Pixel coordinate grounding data
-- Opening Marker --

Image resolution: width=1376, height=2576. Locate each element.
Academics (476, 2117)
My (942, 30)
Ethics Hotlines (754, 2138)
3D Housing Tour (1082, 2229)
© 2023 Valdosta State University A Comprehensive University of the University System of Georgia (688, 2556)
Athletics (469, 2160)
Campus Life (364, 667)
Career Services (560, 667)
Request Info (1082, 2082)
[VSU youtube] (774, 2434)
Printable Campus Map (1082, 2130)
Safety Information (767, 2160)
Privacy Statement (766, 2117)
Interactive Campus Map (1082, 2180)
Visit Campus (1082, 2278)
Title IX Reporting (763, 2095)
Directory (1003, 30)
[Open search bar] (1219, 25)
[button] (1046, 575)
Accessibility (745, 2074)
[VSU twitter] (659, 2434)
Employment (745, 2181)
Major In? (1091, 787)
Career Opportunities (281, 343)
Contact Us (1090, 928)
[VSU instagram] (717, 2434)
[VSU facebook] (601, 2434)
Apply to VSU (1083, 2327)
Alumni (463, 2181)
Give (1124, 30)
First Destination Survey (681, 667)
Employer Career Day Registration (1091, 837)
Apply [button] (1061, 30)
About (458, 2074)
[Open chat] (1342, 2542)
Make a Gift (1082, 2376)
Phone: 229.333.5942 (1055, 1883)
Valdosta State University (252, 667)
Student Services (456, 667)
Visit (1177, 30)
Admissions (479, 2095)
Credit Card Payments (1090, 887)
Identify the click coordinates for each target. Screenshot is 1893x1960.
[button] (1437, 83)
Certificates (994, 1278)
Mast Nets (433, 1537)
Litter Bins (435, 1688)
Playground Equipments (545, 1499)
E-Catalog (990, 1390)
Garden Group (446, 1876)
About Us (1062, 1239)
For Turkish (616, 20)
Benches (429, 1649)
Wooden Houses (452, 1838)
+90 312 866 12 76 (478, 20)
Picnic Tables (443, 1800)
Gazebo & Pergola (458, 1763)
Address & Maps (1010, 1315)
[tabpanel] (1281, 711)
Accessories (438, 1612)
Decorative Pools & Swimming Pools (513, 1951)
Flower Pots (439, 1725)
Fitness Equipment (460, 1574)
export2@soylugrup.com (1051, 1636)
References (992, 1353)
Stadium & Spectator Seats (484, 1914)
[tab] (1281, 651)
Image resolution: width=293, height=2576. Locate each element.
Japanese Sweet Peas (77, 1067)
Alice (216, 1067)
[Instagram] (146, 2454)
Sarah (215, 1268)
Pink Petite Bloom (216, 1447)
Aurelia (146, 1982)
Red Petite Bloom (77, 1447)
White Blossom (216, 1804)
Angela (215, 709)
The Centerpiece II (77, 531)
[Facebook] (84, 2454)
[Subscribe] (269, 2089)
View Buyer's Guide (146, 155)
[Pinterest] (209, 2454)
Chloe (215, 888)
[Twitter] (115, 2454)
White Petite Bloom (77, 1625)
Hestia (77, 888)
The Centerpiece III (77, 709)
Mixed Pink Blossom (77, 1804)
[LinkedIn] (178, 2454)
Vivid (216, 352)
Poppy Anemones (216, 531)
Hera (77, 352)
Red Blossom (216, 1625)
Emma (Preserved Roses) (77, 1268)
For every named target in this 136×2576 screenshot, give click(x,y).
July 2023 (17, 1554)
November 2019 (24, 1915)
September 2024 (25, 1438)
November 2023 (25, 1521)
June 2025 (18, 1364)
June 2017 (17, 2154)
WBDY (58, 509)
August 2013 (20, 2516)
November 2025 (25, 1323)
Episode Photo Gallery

-- Closing Marker --

▸ Your assignment
The line containing "Fitness Equipment (460, 1574)" begins the span, and the last line of the records above ends it. Return that span exactly, and nothing outside it.

▸ Solution to the problem
Fitness Equipment (460, 1574)
export2@soylugrup.com (1051, 1636)
References (992, 1353)
Stadium & Spectator Seats (484, 1914)
[tab] (1281, 651)
Image resolution: width=293, height=2576. Locate each element.
Japanese Sweet Peas (77, 1067)
Alice (216, 1067)
[Instagram] (146, 2454)
Sarah (215, 1268)
Pink Petite Bloom (216, 1447)
Aurelia (146, 1982)
Red Petite Bloom (77, 1447)
White Blossom (216, 1804)
Angela (215, 709)
The Centerpiece II (77, 531)
[Facebook] (84, 2454)
[Subscribe] (269, 2089)
View Buyer's Guide (146, 155)
[Pinterest] (209, 2454)
Chloe (215, 888)
[Twitter] (115, 2454)
White Petite Bloom (77, 1625)
Hestia (77, 888)
The Centerpiece III (77, 709)
Mixed Pink Blossom (77, 1804)
[LinkedIn] (178, 2454)
Vivid (216, 352)
Poppy Anemones (216, 531)
Hera (77, 352)
Red Blossom (216, 1625)
Emma (Preserved Roses) (77, 1268)
For every named target in this 136×2576 screenshot, give click(x,y).
July 2023 (17, 1554)
November 2019 (24, 1915)
September 2024 (25, 1438)
November 2023 (25, 1521)
June 2025 (18, 1364)
June 2017 (17, 2154)
WBDY (58, 509)
August 2013 (20, 2516)
November 2025 (25, 1323)
Episode Photo Gallery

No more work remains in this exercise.